Je suis dans les meilleurs rapports avec Monsieur de la Valette et comme nous restons tous deux dans nos attributions je ne vois rien qui puisse troubler cette bonne intelligence tout à fait indispensable. Nous ne sommes pas de trop de deux pour vaincre le mauvais vouloir et la force d'inertie que nous rencontrons dans les moindres affaires. Singulière position que la nôtre. Nous sommes détestés par ce gouvernement que nous avons relevé et que nous maintenons en dépit de tous et de tout et nous avons la sympathie des populations que nous sommes chargées de contenir. Je vois avec le plus grand plaisir la reconnaissance de l'Italie par la Russie et par la Prusse. Que l'Espagne et le Portugal suivent cet exemple, et on pourra s'entendre soit diplomatiquement soit par un congrès, pour mettre fin à un statu quo qui ne peut se prolonger indéfiniment et pour dire aux italiens nous n'irons pas plus loin, au Pape vous vous soumettrez à ce qu'on vous offre.

Rome est un vrai désert dans cette saison où on étouffe cruellement.
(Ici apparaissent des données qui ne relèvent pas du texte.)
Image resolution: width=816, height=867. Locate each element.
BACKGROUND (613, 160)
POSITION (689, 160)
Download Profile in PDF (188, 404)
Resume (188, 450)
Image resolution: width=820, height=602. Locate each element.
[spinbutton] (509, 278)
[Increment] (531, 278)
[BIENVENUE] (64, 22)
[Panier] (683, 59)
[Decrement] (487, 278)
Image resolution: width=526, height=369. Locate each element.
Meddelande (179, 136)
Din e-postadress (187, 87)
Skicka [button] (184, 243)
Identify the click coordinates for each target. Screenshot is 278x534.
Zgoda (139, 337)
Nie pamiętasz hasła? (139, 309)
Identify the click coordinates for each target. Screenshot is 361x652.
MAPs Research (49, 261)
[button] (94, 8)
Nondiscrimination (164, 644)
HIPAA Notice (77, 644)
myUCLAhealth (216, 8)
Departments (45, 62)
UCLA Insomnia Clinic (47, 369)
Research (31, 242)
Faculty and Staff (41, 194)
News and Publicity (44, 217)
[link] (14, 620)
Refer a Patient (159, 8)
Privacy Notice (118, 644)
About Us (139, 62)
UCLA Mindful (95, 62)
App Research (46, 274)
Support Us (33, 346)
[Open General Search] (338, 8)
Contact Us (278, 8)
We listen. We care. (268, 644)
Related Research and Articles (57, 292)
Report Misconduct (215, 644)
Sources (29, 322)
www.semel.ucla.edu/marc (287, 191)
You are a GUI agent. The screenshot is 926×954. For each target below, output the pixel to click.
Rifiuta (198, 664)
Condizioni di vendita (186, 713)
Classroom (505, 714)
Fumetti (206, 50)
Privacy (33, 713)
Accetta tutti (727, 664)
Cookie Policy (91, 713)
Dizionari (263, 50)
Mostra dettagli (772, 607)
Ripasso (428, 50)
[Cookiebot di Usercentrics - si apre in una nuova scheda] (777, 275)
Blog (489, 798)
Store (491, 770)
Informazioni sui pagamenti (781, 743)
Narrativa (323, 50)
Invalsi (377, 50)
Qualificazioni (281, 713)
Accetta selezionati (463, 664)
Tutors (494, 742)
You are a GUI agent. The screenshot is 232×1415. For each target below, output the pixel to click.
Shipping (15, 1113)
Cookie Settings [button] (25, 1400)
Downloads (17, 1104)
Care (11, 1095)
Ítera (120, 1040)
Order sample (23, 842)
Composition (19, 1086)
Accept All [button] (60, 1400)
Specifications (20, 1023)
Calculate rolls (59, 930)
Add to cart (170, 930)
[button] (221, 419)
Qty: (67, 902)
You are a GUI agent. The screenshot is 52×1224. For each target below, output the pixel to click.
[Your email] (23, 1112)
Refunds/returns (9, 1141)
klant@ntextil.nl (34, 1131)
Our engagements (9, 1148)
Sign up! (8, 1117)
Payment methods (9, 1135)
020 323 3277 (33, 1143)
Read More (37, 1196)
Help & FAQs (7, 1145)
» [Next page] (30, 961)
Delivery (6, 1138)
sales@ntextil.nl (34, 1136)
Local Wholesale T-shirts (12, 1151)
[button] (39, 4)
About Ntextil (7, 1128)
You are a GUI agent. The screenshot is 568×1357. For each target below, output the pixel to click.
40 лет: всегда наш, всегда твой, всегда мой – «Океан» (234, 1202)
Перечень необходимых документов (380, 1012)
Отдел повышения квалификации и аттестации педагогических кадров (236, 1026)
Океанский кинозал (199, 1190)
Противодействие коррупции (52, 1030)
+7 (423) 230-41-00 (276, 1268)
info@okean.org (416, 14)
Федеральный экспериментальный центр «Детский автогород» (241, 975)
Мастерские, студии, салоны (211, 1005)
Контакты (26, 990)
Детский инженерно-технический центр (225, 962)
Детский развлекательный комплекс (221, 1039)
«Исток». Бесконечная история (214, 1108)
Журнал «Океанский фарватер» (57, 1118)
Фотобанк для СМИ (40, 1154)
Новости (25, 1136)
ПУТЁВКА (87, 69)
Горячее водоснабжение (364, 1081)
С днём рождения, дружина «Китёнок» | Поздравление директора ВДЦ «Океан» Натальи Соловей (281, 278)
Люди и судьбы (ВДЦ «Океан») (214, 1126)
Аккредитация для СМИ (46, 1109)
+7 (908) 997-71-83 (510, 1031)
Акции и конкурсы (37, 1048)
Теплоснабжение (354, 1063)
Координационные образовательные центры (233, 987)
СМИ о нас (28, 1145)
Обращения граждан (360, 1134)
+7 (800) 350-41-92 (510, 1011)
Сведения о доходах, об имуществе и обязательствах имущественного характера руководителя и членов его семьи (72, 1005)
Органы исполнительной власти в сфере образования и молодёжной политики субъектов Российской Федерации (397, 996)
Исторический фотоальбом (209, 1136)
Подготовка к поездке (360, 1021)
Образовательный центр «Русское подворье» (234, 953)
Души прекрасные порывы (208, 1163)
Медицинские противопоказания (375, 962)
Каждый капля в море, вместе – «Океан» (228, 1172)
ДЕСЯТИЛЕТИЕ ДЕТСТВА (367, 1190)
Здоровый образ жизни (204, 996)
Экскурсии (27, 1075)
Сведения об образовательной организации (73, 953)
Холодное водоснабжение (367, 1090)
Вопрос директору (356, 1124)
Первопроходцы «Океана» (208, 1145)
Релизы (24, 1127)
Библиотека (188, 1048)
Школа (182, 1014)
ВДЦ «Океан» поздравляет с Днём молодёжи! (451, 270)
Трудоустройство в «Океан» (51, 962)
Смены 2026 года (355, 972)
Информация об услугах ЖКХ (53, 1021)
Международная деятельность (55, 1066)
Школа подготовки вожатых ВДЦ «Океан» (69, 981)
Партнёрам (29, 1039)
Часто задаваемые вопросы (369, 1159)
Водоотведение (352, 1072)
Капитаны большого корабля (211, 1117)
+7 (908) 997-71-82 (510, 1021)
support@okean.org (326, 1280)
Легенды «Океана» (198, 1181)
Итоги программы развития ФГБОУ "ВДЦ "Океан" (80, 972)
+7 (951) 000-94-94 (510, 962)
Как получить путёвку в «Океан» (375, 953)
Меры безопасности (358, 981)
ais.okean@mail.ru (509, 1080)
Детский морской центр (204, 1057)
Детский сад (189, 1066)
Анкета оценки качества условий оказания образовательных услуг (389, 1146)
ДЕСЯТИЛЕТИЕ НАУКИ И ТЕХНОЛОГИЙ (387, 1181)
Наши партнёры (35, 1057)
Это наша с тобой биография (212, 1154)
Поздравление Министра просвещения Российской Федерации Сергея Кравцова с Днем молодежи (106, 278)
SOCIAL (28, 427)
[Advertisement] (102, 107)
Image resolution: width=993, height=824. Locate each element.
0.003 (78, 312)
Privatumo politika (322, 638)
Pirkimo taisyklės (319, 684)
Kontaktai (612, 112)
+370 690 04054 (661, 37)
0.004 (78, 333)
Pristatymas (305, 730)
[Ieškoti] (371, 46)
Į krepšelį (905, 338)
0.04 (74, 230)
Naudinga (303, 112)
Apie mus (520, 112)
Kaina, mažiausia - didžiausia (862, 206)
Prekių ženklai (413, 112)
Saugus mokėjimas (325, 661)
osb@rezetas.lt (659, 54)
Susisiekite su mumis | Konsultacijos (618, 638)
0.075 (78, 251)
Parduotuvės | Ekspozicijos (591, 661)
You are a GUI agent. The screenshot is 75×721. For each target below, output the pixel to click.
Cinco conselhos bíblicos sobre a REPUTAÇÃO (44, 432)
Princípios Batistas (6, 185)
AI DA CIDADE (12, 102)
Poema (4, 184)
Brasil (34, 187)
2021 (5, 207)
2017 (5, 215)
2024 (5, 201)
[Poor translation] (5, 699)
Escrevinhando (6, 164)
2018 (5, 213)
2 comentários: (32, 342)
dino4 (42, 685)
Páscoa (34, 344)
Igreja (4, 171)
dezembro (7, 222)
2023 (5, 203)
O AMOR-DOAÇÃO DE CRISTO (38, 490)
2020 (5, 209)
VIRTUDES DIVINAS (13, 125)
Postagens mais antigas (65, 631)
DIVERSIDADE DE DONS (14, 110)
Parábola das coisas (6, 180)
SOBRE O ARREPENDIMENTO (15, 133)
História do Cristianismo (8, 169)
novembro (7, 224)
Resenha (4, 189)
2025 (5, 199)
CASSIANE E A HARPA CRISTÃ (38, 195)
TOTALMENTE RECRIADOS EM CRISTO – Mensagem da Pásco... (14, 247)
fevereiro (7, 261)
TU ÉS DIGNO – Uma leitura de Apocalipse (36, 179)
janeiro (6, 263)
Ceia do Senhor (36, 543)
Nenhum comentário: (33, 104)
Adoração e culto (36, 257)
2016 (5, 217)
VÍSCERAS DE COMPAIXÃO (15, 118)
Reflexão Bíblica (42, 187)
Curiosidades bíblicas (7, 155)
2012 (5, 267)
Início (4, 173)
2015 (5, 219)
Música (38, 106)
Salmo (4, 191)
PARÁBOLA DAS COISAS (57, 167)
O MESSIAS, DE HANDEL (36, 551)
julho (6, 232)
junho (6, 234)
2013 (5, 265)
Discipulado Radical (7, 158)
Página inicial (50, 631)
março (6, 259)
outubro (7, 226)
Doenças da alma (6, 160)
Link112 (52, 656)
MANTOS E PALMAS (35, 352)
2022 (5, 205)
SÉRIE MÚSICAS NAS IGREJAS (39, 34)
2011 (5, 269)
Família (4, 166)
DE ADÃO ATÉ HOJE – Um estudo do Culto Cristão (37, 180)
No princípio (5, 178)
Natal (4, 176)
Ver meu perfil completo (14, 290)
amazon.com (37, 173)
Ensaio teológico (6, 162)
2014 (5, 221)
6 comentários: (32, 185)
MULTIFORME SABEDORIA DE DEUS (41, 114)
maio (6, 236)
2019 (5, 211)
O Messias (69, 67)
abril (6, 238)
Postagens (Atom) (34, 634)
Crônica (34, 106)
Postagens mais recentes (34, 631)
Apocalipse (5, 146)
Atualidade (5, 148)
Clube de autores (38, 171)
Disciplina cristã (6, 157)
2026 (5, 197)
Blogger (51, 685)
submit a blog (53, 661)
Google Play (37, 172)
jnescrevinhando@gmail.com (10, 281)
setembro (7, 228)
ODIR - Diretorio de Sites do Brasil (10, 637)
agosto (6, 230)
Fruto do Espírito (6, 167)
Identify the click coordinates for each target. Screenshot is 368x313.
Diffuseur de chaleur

Nos relations, à quelques exceptions près, se bornent aux officiers de la division et à leurs épouses que nous nous faisons un devoir de recevoir tous les lundis. J'ai tant d'occupations que je ne sais pas comment la journée passe, et dans mon ardeur de travail, j'oublie presque la chaleur. Mais j'admire ma pauvre Adrienne, bien mal logée, et supportant avec courage et résignation les vilains mois que nous avons à traverser. Jean se porte à merveille, et a l'air fort content malgré l'isolement forcé où il trouve. Nous pensons souvent aux beaux ombrages d'Etiolles et surtout à la bonne hospitalité qu'on y reçoit, nous parlons souvent de vous et de votre charmante femme, enfin nous nous rapprochons de vous tous tant que nous le pouvons, par le coeur et par la pensée. J'espère que vous aussi vous ne nous oubliez pas. Un mot  de votre main me fera le plus grand plaisir. Quand vous verrez l'Empereur et l'Impératrice soyez assez bon pour leur présenter mes plus respectueux hommages nos tendresses à votre aimable femme et à vos chers enfants.

Au revoir mon cher ami je vous embrasse de coeur.

 

 

P.S. : Cher Monsieur Walewski, j'ajoute un petit mot de bien tendre souvenir à la lettre de mon mari. Veuillez dire à Marianne que j'ai reçu sa bonne lettre et que je lui envoie une longue causerie par le prochain courrier. J'espère qu'elle a reçu mes billets ? Nous allons bien malgré une chaleur vraiment atroce. J'en suis la plus éprouvée. Mon mari va à merveille il est très occupé et cela lui fait tant de bien. Il est si heureux de cette vie active ! Je m'en réjouis bien pour lui et je vous en envoie toutes mes bénédictions. J'écrirai ces jours-ci une longue lettre détaillée à votre femme aujourd'hui le courrier part à l'instant et je n'ai que le temps de vous serrer la main et vous assurer de toute ma bien sincère affection.